Una stella molto cool. Quando si parla di stelle e pianeti, i media anglosassoni giocano spesso sull’aggettivo cool, che vuol dire “freddo” e allo stesso tempo “fantastico”, o persino “figo”. Ed è proprio così per la stella Trappist-1, una stella davvero cool perché ospita un sistema planetario così spettacolare ed è allo stesso tempo freddissima. Stiamo sempre parlando in termini astronomici, e per “fredda” intendiamo una temperatura superficiale di circa 2400 °C, meno della metà di quella del Sole. Il curioso nome di questa stella deriva dal TRAnsiting Planets and PlanetesImals Small Telescope south (Trappist-south), un telescopio da 60 centimetri di apertura installato all’Osservatorio di La Silla sulle Ande e gestito dall’Università di Liegi. Il telescopio, insieme a un suo gemello installato nell’emisfero nord, sono appositamente progettati per monitorare un campione di stelle nane, allo scopo di scoprire nuovi pianeti extrasolari. L’idea è infatti catturare le deboli variazioni di luminosità causate dal transito di un esopianeta di fronte alla stella, un metodo utilizzato da vari strumenti come il telescopio spaziale “Kepler” della Nasa.
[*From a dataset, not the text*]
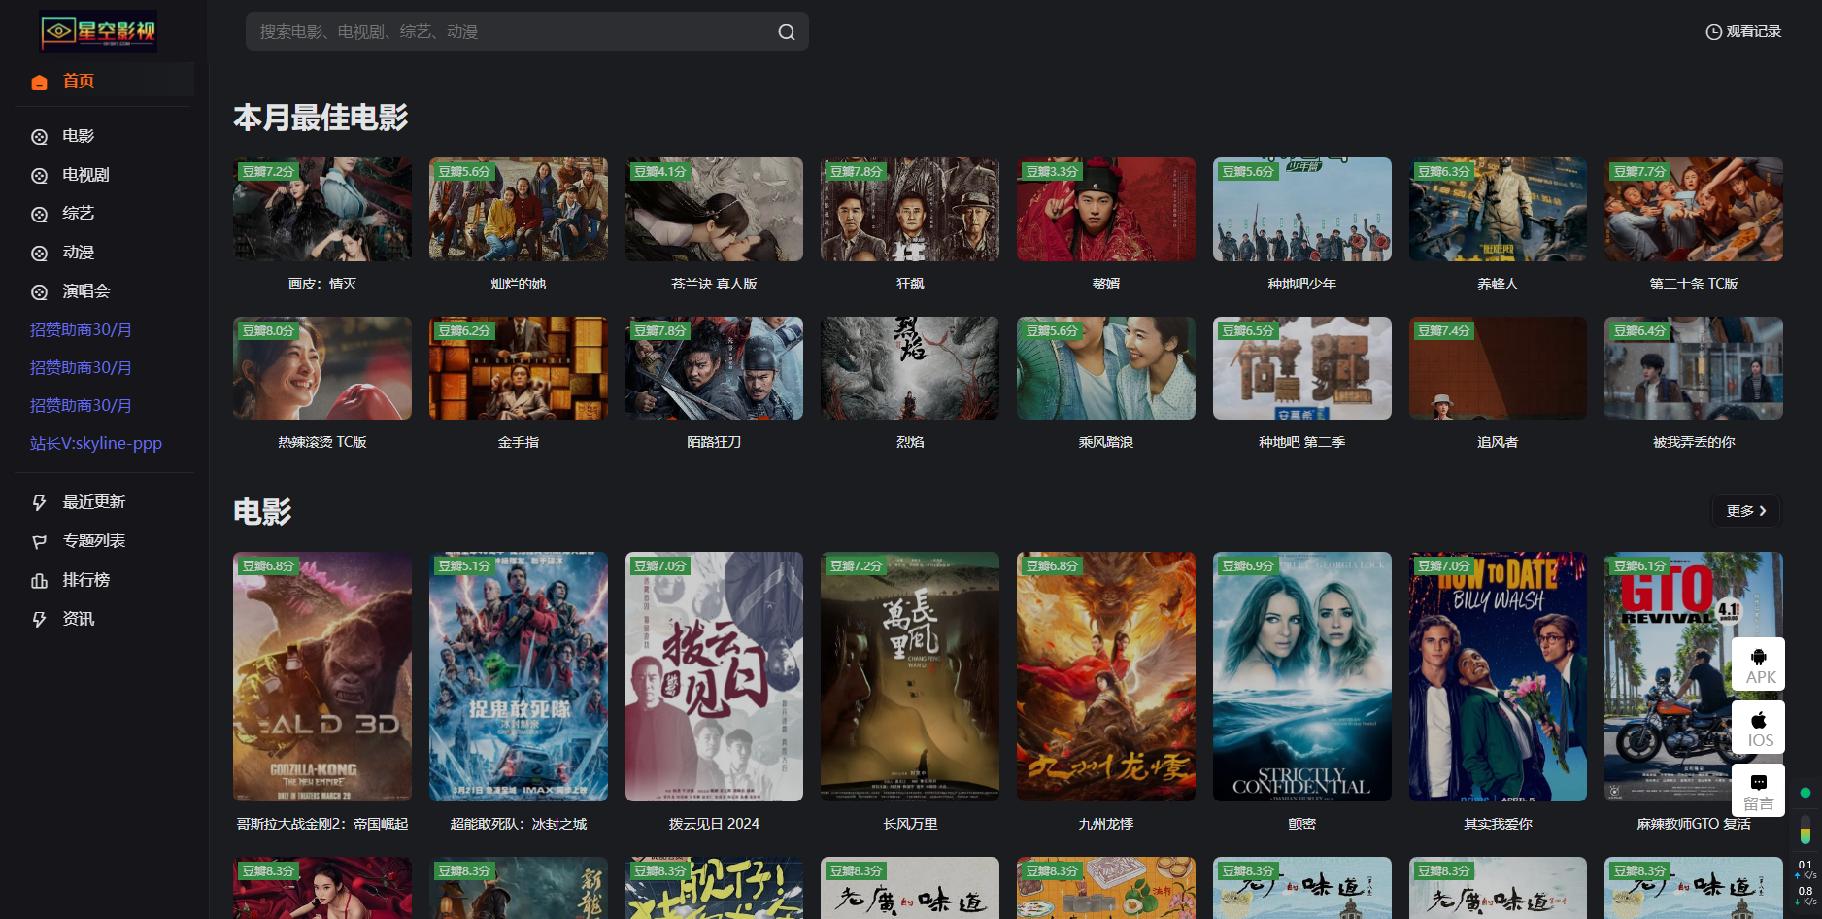1822x919 pixels.
Task: Click the 排行榜 ranking chart icon
Action: click(x=39, y=581)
Pianeti extrasolari, Giovanni Bignami: “E adesso cerchiamo tracce di vita”

Tris di Terre. Le stime di densità hanno mostrato che i pianeti più interni dovrebbero essere rocciosi, proprio come i pianeti interni del Sistema Solare. Le orbite di questi pianeti non sono molto diverse da quelle dei satelliti medicei di Giove, e sono molto più piccole dell’orbita di Mercurio. Ma nonostante siano così “impacchettati” intorno alla stella, questi pianeti non sono soggetti a temperature infernali. Trappist-1 ha infatti una massa inferiore a un decimo di quella solare, ed è quindi molto fredda e poco luminosa. Numeri alla mano, questo significa che la temperatura su questi pianeti potrebbe potenzialmente consentire la presenza di acqua liquida, e sfruttando opportuni modelli climatici è possibile farsi un’idea più precisa di quali pianeti abbiano le condizioni ambientali più favorevoli.
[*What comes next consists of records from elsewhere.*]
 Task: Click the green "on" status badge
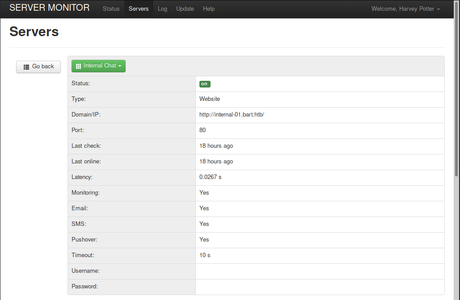click(204, 83)
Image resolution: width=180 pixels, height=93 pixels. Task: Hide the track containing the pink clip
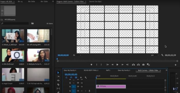click(82, 87)
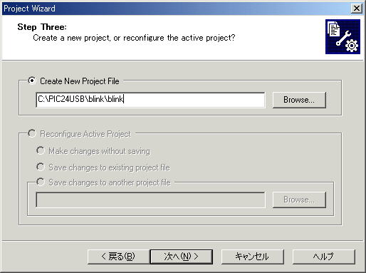Select Save changes to another project file
The image size is (366, 273).
[x=41, y=182]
Alla ricerca di vita. L’acqua liquida è uno degli ingredienti fondamentali per lo sviluppo della vita come la conosciamo, quindi i pianeti nella fascia di abitabilità sono i candidati migliori per andare a caccia di forme di vita aliene. E’ importante però ricordare che la presenza di acqua allo stato liquido in questi casi è solamente un’ipotesi che si basa su modelli climatici e sulla distanza dei pianeti dalla stella. Per Trappist-1 non è stata rivelata in modo diretto la presenza di acqua, né tantomeno sono state scattate immagini della superficie di questi pianeti, che sono ovviamente troppo distanti per i telescopi attuali.

Il passo successivo sarà quindi studiare, con telescopi di nuova generazione, le atmosfere di questi pianeti, per identificare le “firme” chimiche di organismi viventi, come ricorda il coautore Emmanuël Jehin: “Con la prossima generazione di telescopi, come l’European Extremely Large Telescope dell’Eso e il James Webb Telescope di Nasa/Esa/Csa potremo presto esser capaci di cercare l’acqua e persino l’evidenza di vita su questi pianeti”.